翌日一行は、今までの苦労は何なのかと言いたくなるほどあっさり、次の町に到着した。
 「・・・で、着いたわけなんだがよ・・・」
蒼の表情は、いつになく暗い。
 「ええ、思いっきり・・・」
 「違う、よね」
紅も碧も、そして栄もフロウもヴィレも、とにかく全員、がっくりと肩を落とした。
 「確かに、確かに黒いけど!!」
栄がたまらず吠える。
 「俺たちが探してるのは、鎧じゃないっ!」
そう。
そこには確かに、黒い服―もとい、黒い鎧がトレードマークの『騎士団』という組織があった。

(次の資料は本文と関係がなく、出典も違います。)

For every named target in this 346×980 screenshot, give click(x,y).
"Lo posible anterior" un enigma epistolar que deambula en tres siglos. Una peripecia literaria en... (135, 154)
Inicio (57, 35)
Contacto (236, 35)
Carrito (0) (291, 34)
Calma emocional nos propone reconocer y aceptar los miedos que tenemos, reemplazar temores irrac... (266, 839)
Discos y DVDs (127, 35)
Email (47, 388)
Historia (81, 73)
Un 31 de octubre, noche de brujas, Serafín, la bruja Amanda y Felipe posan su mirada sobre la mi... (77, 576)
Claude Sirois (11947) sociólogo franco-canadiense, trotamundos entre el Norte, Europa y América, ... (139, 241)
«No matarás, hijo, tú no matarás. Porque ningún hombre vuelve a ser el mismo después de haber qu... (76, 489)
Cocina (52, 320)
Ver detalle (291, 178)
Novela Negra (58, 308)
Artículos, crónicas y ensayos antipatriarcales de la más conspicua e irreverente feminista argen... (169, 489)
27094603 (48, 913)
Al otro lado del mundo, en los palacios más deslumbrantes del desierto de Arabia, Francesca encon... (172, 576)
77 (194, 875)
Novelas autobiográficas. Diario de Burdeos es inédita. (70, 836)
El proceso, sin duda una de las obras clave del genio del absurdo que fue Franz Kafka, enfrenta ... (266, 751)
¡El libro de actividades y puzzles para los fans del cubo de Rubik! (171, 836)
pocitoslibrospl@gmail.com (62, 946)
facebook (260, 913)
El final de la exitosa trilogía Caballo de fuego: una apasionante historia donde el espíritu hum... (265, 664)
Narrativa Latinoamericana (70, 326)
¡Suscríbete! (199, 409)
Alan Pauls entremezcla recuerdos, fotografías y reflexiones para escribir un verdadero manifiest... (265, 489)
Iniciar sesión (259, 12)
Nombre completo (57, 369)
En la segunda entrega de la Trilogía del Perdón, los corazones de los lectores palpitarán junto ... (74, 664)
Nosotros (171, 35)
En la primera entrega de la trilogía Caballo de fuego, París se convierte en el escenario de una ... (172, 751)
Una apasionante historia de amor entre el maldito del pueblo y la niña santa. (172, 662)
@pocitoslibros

しかし、家を燃やし、崩壊させた黒いマント姿の者たちとは、あまりに違った。
 「なんだよっ、俺の昨日の切ない気持ちを返せ!!」
栄が地団駄を踏んだ。
 「あまりに状況が似すぎていたから、だまされたねえ・・・」
フロウの笑顔も引きつっている。
 「・・・貴様らの運の悪さには呆れるな・・・」
ヴィレもこめかみの辺りを揉みながら唸っている。
 「仕方ない、こうなったら意地でも次のところへたどり着くぞ!他に町がないかどうか、徹底的に聞き込み開始!」
 「おー!」
やけくそになって叫んだ蒼に応えるように、拳を突き出して勇ましく声を出した。

 「よ、よし・・・必死の情報収集の甲斐あって、こんなもんで次のところに行けそうだな」
眼を光らせた必死の形相で栄が言うと、皆ぜえぜえ息を切らしながらも頷いた。
 「次の町はここからさらに東、ここよりもさらに大きな大都市、ということでしたね」
 「・・・町同士に交流があって助かったな。これで情報は途絶えた、とか言われたら俺キレてたかも〜」
紅と蒼が口々に言う。
 「しかも次こそビンゴ、かな?いよいよこの旅もクライマックスだといいのだけれどもね」
フロウがやれやれといった感じで言えば、ヴィレが眉をしかめた。
 「そうでなければ、俺は森に帰るぞ」
 「俺だって帰りたいっつーの」
その言葉に軽く蒼が突っ込んで、紅、碧、フロウが頷く。
その中で一人、栄だけが浮かない表情をしていた。